What's the Best Way to Configure Stairwell Lighting?
Q: Randall, I still see electricians and architects placing recessed cans in the middle of stairways. It is very difficult for homeowners to replace the lamps once they burn out, even using long poles designed for that purpose. On a number of occasions, I have seen the base of a lamp broken off in the socket after using one of these devices. As a lighting designer and electrician myself, I always recommend that a hanging fixture be used for stairwell lighting instead or to use a can or two at the landing of the stairway for ease of lamp replacement. Is this the best way to light these areas?
A: This is a very good question that hasn’t been asked before in this column. I do see this situation all the time, and it is not the best option for stairwell lighting. Just as they do in hallways, recessed downlight fixtures tend to make the space seem narrower than it actually is. Like you have suggested, I prefer hanging fixtures or wall sconces, which are much easier to reach for maintenance purposes. If the stairway is narrow, an ADA-approved sconce is the best wall sconce for staircase lighting (there are plenty out there, and all project 4 inches or fewer from the wall) or one that is actually recessed into the wall, such as Belfer Lighting’s Reflex Series. Pendants hanging from chains or cords work well for stairwell lighting with sloped ceilings.

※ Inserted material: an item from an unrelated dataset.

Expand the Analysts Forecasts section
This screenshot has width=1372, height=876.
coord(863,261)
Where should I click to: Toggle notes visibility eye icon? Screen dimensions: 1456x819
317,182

You could also use step lights, although I do feel that they can be too commercial looking for residential stairwell lighting. But if your customers prefer this option, install them at 12 to 18 inches on center above the stair tread and 3 to 4 feet apart. A few recessed adjustable fixtures (located above the landing for easier relamping) could be directed toward art and add visual interest to what is normally a pass-through area. In fact, the stairway is a great spot for illuminated family photos. I would start with the baby pictures at the bottom of the stairs and then work your way up chronologically to the present day: Maybe people won’t be so surprised by what you look like now once they have seen all that you have been through.

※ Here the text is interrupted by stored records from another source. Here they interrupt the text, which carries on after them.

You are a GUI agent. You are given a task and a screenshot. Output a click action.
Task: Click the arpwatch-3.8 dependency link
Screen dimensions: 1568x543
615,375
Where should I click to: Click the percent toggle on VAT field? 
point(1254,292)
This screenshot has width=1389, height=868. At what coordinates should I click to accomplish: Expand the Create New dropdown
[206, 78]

Q: I am changing the old fluorescent tubes in my kitchen to new recessed LED lights. My original estimate included the installation of 6-inch cans, trim and lights, but now the electrician tells me that he no longer uses cans. He is now installing lights directly into junction boxes. I realize this reduces costs for him, but there isn't an "airtight" option with J-box installation like there is with cans. Is that an important consideration? Also, would the absence of a can affect my ability to change the fixtures in the future?

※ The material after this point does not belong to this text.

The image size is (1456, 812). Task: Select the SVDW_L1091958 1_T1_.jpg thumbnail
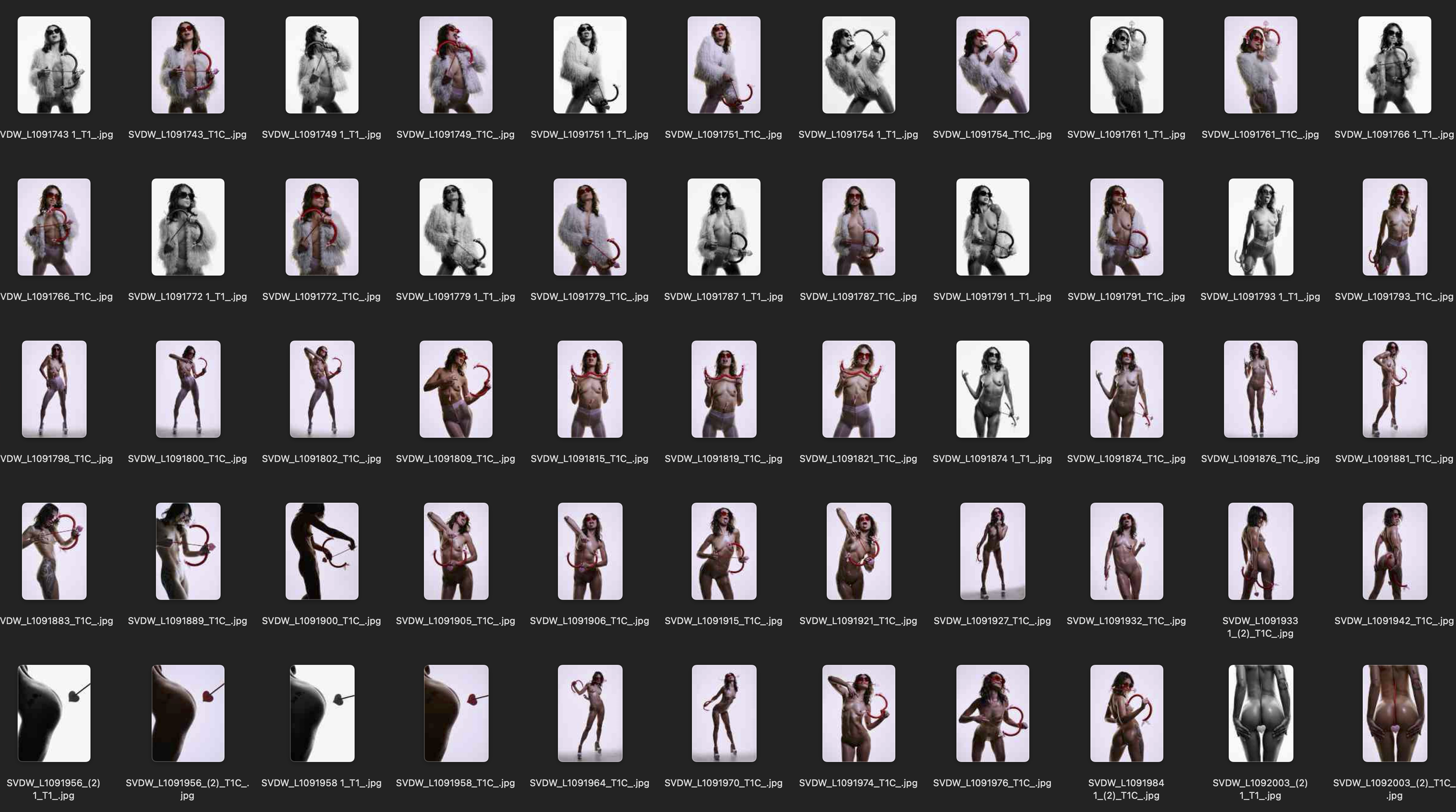(321, 713)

A: What your electrician is suggesting is a surface-mounted fixture that is about the size of a dessert plate. It uses an LED source, which is dimmable. My main concern about this type of fixture is that is does produce quite a bit of glare. A more traditional recessed fixture does a much better job of hiding the light source. Using an airtight recessed fixture does keep heating and air conditioning from being lost through the openings created by the installation of recessed fixtures. The shallow LED "dessert plates" are airtight since they do not pierce the ceiling. You could easily change out these fixtures to another surface-mounted fixture or a pendant-mounted fixture from the existing J-box.